Mentre l'industria del riciclo affronta una crisi e accuse di frode, l'Europa cerca di incrementare l'utilizzo circolare dei materiali. Approfondiamo le sfide e le opportunità per un futuro sostenibile.
  • Fabbricazione materiali plastici in Europa diminuita del 13,3% (2018-2022).
  • Prevista chiusura impianti riciclo per quasi 1 milione di tonnellate.
  • Tasso utilizzo circolare materiali in Europa: 12,2%.

Allo stesso tempo, emergono accuse di frode nei confronti del riciclo della plastica, gettando ombre sull’efficacia e l’onestà delle pratiche attuali. In questo scenario complesso, l’Europa cerca di incrementare l’utilizzo circolare dei materiali, ma i progressi sono lenti e le sfide sono molteplici.

La crisi del riciclo della plastica in Italia e in Europa

L’Associazione nazionale riciclatori e rigeneratori di materie plastiche (Assorimap) ha lanciato un allarme al ministro dell’ambiente Gilberto Pichetto Fratin, sottolineando la mancanza di sostegno al settore in un periodo di crisi prolungata. Questa situazione, a differenza di quanto accade in altri Paesi europei come Francia e Spagna, mette a rischio la sopravvivenza delle imprese italiane del riciclo. La problematica non investe unicamente il territorio italiano, ma estende le sue ramificazioni all’intera catena produttiva della plastica a livello continentale. Dal 2018 al 2022, la fabbricazione di materiali plastici in Europa ha registrato una diminuzione del 13,3%, cui è seguito un ulteriore declino dell’8,3% nel 2023. Parallelamente, si osserva un’espansione più contenuta della capacità di riciclaggio e un incremento delle dismissioni di stabilimenti negli Stati membri. Ventotto associazioni europee, tra cui Plastics Europe, Fead, EuRIC, Vynil plus, Amaplast e Assorimap, hanno previsto la chiusura di impianti di riciclo per una capacità di quasi 1 milione di tonnellate entro la fine dell’anno, equivalenti a più della metà della capacità italiana. Le principali motivazioni includono l’improvviso aumento dei costi dell’energia, l’incertezza del quadro legale, la disomogeneità normativa e l’intensificazione della competizione a livello globale. Walter Regis, presidente di Assorimap, ha chiesto al ministro Pichetto Fratin di intervenire tempestivamente per evitare la chiusura delle attività, magari sfruttando il tavolo sulle plastiche convocato al Ministero dell’ambiente per l’8 ottobre.

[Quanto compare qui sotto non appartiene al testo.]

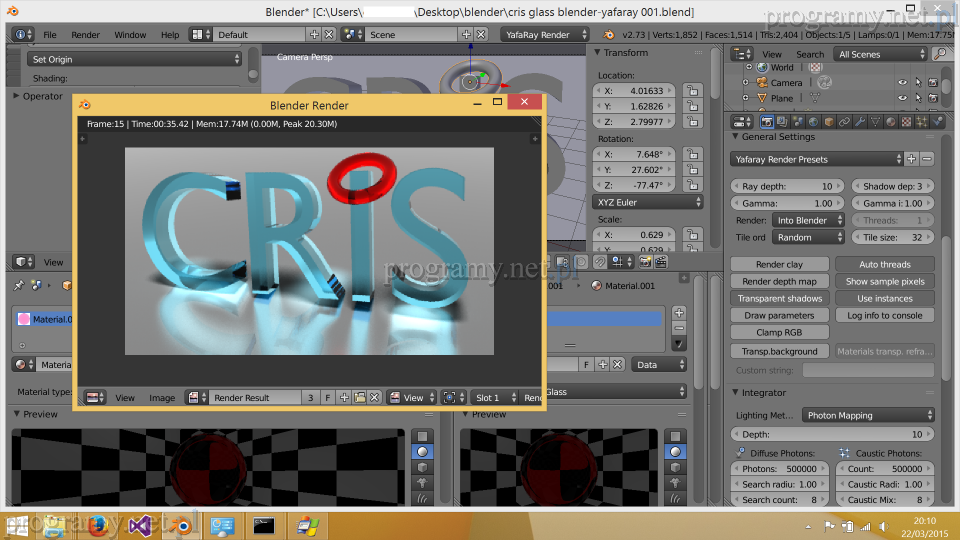Toggle Transparent shadows setting
Screen dimensions: 960x540
click(780, 299)
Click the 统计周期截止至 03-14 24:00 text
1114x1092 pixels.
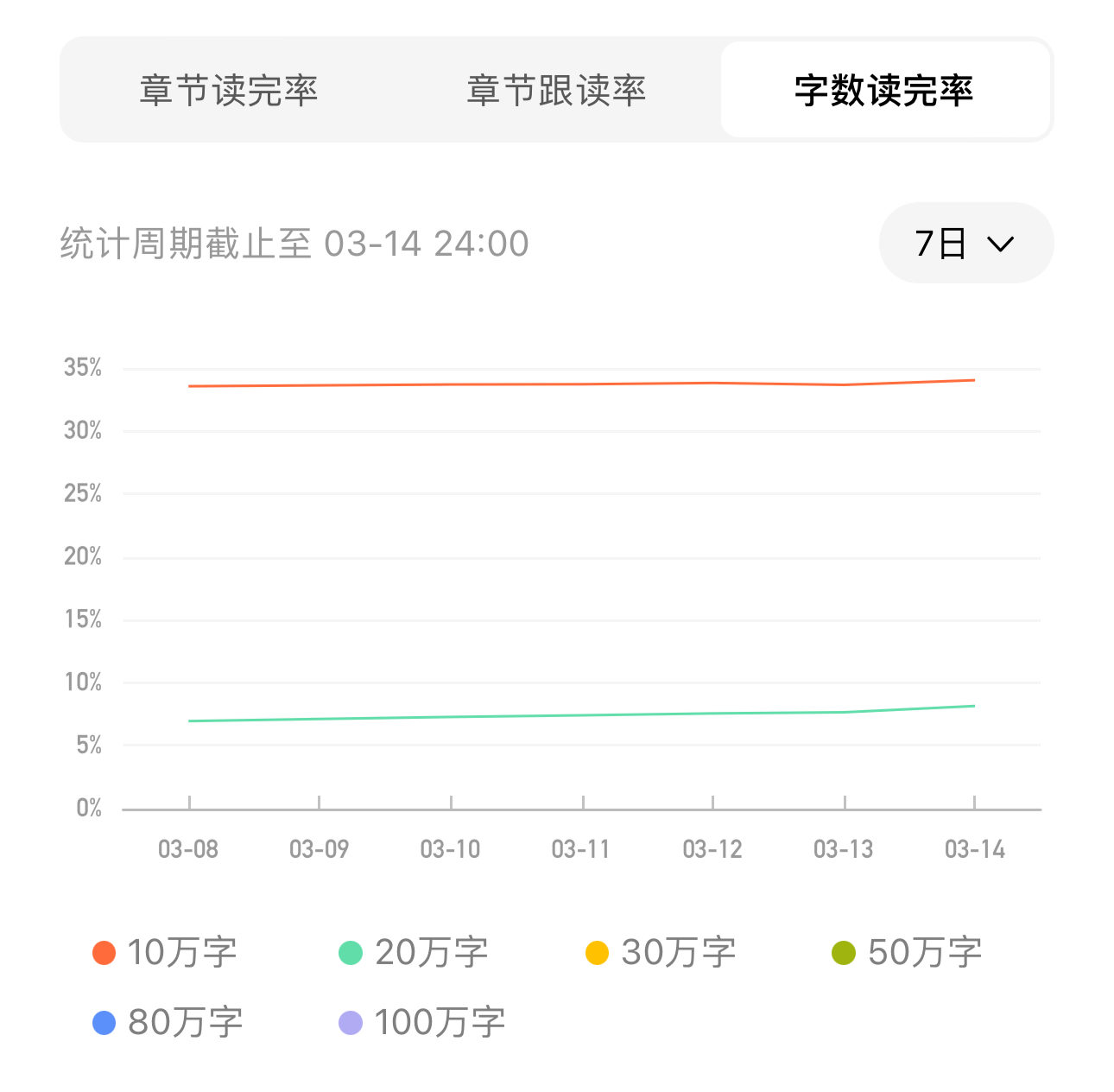[x=294, y=244]
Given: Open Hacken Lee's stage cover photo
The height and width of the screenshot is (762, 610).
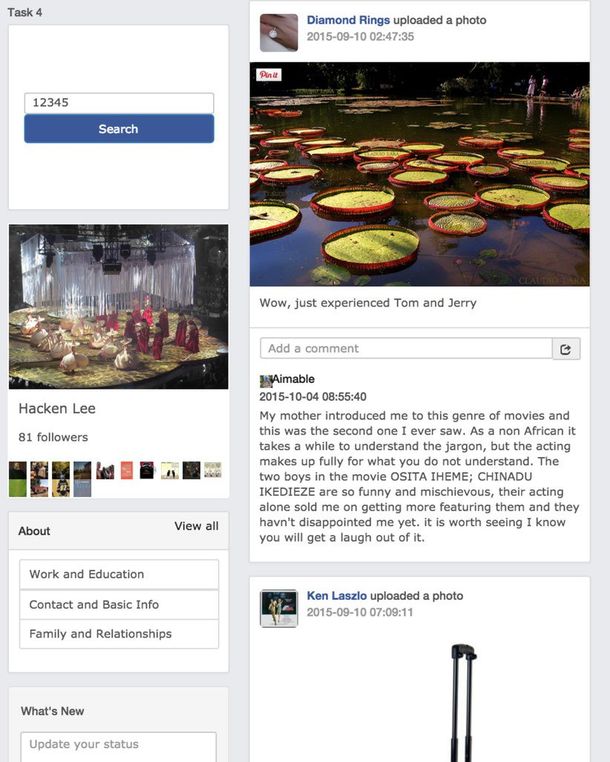Looking at the screenshot, I should pyautogui.click(x=119, y=307).
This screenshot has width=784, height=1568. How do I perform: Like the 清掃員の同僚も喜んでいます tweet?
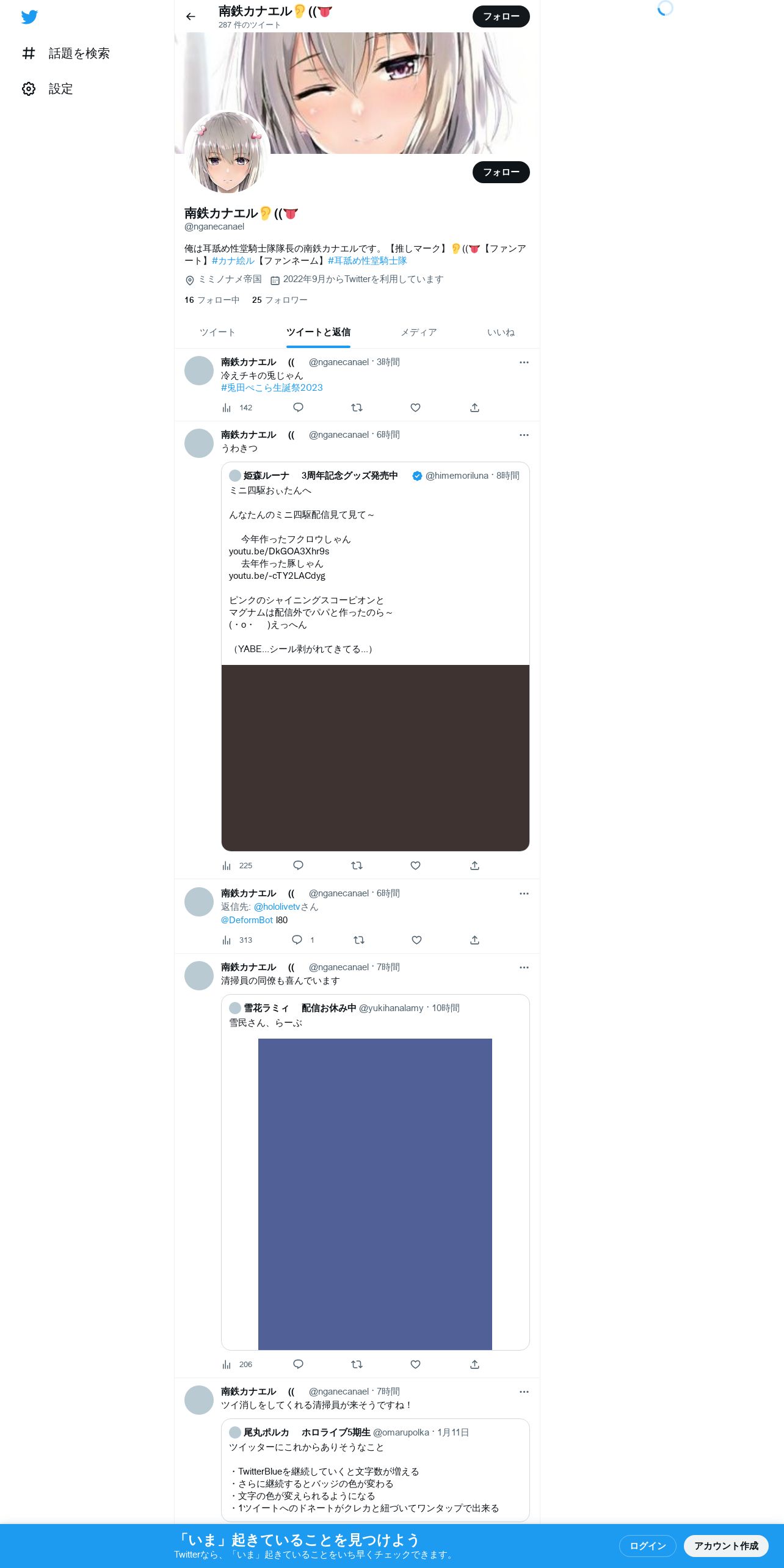[x=415, y=1365]
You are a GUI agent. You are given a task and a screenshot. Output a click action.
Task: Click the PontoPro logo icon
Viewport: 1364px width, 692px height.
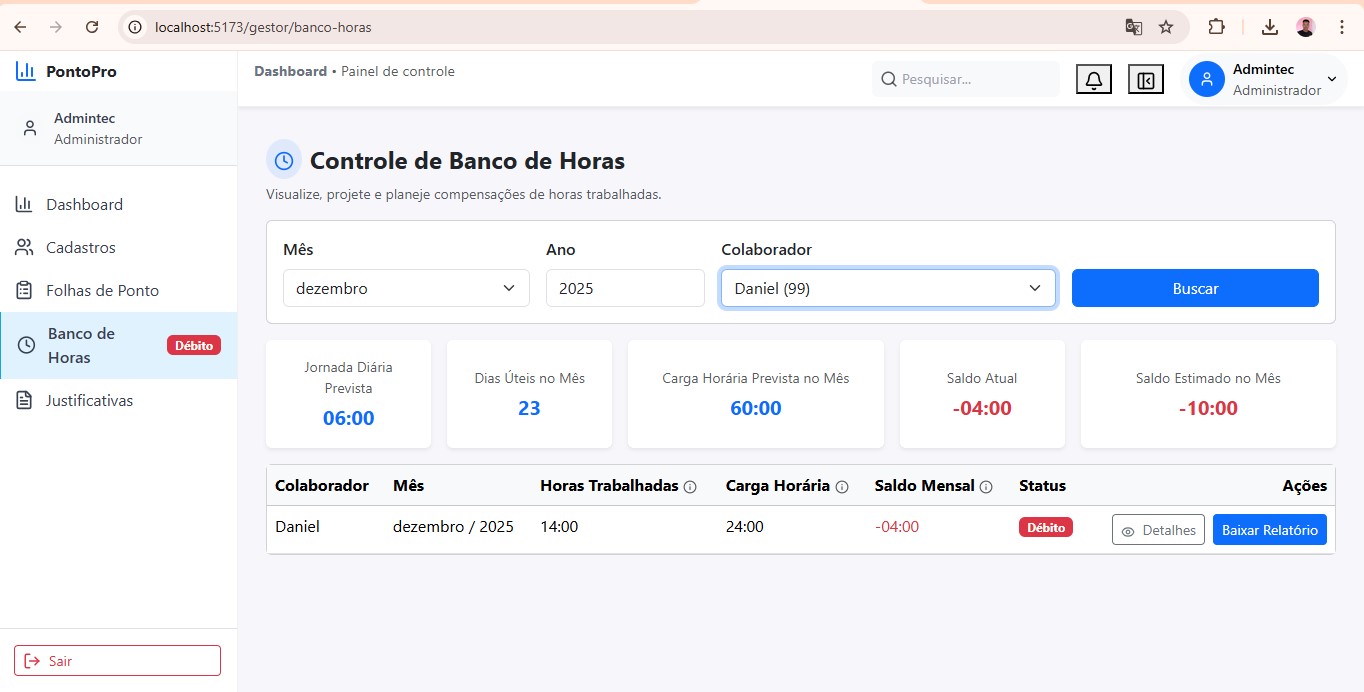click(24, 70)
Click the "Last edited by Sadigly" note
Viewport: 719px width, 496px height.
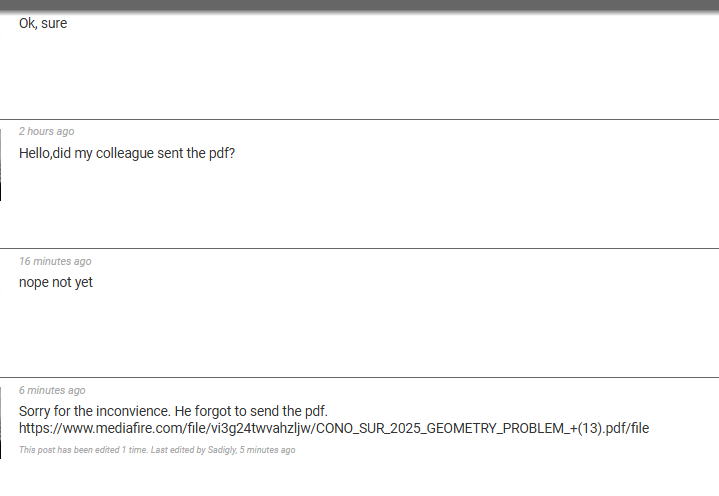click(x=194, y=450)
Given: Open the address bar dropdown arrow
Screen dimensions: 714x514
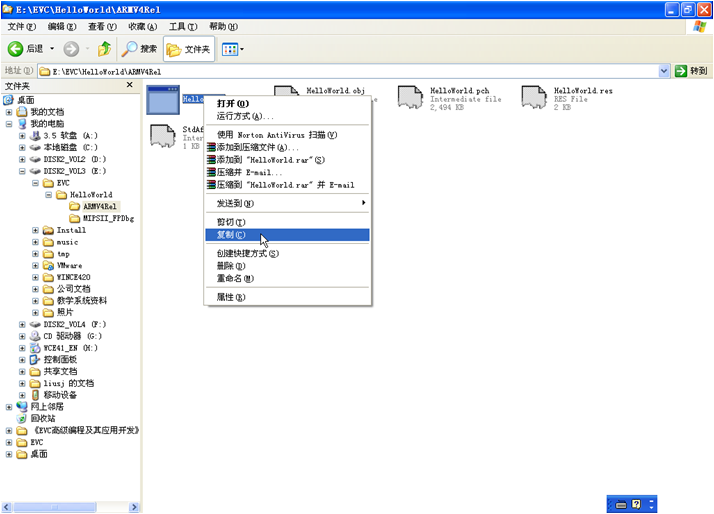Looking at the screenshot, I should point(664,72).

I costi energetici sono solo una parte del problema. I materiali riciclati sono spesso più costosi rispetto alle plastiche vergini, a causa dei valori di mercato che non tengono conto degli impatti ambientali. Ad esempio, il PET clear, utilizzato per imballaggi alimentari, costa in Italia 7-800 euro a tonnellata (o anche 500 se importato dall’Asia), mentre il PET riciclato ne costa 1.400-1.500. Per sostenere il settore, Francia e Spagna hanno adottato misure diverse. La Francia ha introdotto incentivi per i produttori che utilizzano plastica riciclata post-consumo, da 450 a 1000 euro a tonnellata. La Spagna ha stabilito una “plastic tax” di 0,45 euro per ogni chilogrammo di plastica non riciclata, applicabile a coloro che producono, importano o acquistano imballaggi in plastica monouso non riciclata. Una plastic tax nazionale potrebbe essere d’aiuto anche in Italia, orientando il mercato e favorendo i prodotti riciclati. Altre misure utili potrebbero essere i crediti di carbonio o i certificati bianchi per le imprese del riciclo, nonché controlli più efficaci sull’applicazione dei criteri ambientali minimi (CAM) negli appalti pubblici.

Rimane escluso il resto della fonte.